Because most nurses work in a single location, flexibility has to come from smarter scheduling (eg, school-friendly shifts, predictable rotas, annualised hours), not from expecting people to fill gaps across multiple sites.
Operating across NHS and private lists requires different communication styles and time allocations. Invest in conversational skills and digital tools that help nurses manage that shift hour-to-hour.
With a visible cohort on parental leave, re-entry routes matter.
A guide for principals and managers
1) Write the job the way the work is actually done. If your nurses split clinical and non-clinical tasks, reflect that in contracts and pay banding.
Create protected time for compliance, stock, audits and patient follow-ups – and stop squeezing it into lunch.
Your governance will improve and burnout will fall.
2) Build a visible skills escalator. Map a nurse’s career from day one to senior leadership in your practice. Publish it. Talk about it.

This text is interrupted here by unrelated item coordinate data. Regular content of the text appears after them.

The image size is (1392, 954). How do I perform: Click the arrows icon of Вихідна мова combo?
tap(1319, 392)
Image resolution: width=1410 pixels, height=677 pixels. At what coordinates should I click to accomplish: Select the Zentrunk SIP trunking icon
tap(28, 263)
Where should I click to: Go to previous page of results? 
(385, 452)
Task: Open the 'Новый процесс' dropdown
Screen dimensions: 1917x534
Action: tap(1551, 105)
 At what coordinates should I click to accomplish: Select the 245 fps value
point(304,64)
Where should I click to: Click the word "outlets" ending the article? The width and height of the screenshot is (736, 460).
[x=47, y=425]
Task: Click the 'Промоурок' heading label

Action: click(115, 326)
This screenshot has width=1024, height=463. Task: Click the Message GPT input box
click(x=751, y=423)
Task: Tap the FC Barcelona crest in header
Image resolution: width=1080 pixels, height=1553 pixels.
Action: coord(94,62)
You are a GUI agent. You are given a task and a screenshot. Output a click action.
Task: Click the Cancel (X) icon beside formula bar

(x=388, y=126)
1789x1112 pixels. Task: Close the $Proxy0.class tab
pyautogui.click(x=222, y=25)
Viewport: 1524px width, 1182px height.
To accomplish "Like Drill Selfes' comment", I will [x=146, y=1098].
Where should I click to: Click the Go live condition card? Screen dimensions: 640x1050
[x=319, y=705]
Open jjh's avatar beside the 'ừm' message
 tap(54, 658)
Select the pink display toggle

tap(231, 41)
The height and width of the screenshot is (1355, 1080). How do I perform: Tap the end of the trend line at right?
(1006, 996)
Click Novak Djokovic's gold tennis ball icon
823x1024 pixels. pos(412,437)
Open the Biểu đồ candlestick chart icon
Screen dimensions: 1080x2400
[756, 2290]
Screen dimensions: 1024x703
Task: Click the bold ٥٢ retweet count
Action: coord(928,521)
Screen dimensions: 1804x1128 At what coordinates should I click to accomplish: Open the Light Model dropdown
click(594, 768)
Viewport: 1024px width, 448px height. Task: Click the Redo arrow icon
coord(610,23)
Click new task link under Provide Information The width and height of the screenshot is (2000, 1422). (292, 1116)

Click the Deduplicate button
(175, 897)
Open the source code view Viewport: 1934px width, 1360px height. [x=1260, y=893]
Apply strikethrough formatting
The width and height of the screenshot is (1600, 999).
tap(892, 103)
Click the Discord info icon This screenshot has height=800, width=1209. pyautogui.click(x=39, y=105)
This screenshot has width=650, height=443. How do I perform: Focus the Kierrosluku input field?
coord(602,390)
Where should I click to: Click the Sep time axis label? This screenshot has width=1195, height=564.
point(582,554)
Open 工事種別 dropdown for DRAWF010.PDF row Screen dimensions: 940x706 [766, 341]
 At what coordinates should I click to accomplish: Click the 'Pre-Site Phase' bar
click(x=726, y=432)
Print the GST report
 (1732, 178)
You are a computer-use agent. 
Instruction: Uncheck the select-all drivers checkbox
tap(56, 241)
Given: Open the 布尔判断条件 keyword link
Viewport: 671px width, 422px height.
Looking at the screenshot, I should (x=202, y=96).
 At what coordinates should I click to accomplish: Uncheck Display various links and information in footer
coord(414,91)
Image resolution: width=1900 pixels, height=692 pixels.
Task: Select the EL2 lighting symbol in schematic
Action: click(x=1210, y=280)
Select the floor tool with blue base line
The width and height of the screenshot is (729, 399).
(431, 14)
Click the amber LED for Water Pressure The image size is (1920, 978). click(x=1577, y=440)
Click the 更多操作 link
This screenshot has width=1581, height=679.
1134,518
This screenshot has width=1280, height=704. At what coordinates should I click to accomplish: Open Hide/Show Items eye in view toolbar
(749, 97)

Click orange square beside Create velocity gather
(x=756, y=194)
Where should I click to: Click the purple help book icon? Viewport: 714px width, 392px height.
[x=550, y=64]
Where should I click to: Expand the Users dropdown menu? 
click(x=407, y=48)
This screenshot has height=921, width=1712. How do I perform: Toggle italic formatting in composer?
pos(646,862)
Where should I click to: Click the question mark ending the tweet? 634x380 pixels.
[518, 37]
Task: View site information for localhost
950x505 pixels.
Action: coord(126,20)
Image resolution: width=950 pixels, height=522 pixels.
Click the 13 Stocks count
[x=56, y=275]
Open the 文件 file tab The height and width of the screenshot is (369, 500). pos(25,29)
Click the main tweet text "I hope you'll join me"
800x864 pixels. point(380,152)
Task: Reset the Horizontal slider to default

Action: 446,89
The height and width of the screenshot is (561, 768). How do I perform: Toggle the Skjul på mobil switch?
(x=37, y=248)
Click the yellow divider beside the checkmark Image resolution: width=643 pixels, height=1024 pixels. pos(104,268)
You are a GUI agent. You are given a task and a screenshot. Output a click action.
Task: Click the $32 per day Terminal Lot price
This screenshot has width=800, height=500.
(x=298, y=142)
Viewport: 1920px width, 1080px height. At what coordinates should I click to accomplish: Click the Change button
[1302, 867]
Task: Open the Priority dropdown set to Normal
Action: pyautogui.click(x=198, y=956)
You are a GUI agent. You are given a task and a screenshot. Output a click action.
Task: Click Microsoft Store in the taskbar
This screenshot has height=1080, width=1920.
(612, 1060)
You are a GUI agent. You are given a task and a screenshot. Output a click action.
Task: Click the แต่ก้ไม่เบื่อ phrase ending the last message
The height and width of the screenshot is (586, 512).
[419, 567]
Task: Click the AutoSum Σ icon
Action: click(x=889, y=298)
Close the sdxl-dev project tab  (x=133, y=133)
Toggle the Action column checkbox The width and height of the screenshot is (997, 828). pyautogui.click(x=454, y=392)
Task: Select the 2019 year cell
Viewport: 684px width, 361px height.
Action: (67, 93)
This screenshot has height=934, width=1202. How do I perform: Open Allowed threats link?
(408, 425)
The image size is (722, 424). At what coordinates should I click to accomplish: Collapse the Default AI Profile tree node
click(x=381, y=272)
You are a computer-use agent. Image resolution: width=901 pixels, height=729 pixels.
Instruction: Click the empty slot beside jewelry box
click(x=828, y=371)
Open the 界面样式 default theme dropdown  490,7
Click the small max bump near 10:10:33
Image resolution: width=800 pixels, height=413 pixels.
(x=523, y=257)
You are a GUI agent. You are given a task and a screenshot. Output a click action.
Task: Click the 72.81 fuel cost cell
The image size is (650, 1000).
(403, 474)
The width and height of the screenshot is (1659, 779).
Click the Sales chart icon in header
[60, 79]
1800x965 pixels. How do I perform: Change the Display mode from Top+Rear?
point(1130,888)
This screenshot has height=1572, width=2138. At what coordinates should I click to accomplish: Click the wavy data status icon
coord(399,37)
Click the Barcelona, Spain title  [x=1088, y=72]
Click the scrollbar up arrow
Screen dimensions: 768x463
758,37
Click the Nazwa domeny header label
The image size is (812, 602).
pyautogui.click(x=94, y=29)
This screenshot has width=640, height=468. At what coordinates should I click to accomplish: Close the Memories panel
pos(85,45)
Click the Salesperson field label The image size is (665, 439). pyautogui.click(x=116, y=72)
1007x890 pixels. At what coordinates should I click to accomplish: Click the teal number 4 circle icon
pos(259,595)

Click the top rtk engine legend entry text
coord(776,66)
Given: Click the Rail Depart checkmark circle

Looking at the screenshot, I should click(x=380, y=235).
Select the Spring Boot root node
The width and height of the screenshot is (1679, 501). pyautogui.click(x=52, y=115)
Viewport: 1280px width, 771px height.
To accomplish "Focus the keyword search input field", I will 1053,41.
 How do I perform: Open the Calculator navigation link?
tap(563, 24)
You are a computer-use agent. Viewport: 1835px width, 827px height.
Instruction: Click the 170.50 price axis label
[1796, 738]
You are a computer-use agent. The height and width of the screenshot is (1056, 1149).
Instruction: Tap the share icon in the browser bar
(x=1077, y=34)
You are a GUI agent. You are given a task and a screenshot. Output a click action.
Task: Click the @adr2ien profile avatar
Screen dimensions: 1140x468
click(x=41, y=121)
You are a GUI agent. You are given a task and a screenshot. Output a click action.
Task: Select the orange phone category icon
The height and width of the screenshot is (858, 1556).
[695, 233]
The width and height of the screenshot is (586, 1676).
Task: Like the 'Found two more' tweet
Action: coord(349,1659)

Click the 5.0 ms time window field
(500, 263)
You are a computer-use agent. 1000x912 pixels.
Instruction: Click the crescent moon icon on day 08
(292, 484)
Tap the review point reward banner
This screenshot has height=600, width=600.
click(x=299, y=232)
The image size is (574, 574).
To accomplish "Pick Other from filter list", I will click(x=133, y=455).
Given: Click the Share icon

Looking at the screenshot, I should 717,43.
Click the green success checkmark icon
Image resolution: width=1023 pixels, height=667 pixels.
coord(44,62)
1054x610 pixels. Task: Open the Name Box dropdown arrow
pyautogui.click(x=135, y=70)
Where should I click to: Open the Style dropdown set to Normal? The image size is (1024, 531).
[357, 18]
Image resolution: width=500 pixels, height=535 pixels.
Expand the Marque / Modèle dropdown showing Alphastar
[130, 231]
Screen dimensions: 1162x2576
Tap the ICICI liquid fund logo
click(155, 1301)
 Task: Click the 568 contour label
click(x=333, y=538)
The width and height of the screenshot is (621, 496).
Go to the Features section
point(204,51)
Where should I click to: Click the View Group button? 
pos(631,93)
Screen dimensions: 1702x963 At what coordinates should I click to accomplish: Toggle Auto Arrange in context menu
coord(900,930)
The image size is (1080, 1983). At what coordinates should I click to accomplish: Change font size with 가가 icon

Fund it.
3) Rethink flexibility where it’s needed most – on one site.
Because 81% of dental nurses work in a single location, consider school-hours clinics, fixed ‘A-day/B-day’ rotas, and predictable Saturdays on rotation.
Small changes in predictability are often worth more than abstract promises of ‘flexibility’.
4) Train for mixed-model communication.
With 37% working across NHS and private in the same role, invest in short, scenario-based training.
Patients will feel better informed resulting in improved uptake.
5) Create a confident return pathway.
Offer refresher sessions for those coming back from parental leave, pair them with a mentor and stage their return over four to eight weeks.
You’ll hold onto talent and cut the time to full confidence.
6) Move beyond “years served” to “skills held” levels of pay.
If a nurse adds radiography or takes on decontamination leadership, reflect it in the pay packet.
It’s fair – and cheaper than replacing them.
7) Make recognition routine.
Whether it’s monthly shout-outs, CPD vouchers or nominating nurses for external awards, visible appreciation changes culture.
People stay where they feel seen.
A call to the profession
The GDC has given us the data; we need to supply the leadership.
If you’re a principal or manager, pick two changes you’ll make this quarter: publish a skills escalator; schedule protected non-clinical time; pilot a family-friendly rota; or launch a returner scheme.
Then measure the impact: retention, sickness, satisfaction, patient feedback.
If you’re a dental nurse reading this, know this: the profession is finally talking about you with numbers, not just anecdotes.
Use the data in your appraisal. Ask about the skills escalator. Put your hand up for that lead role.
Your work is the constant in a system that’s still finding its future.
I started my journey as a dental nurse.
Everything I’ve built since – practices, teams, training – rests on the truth this report underlines: dental nurses are not an afterthought.
They are the backbone.
Let’s design careers, rotas and recognition like we mean it.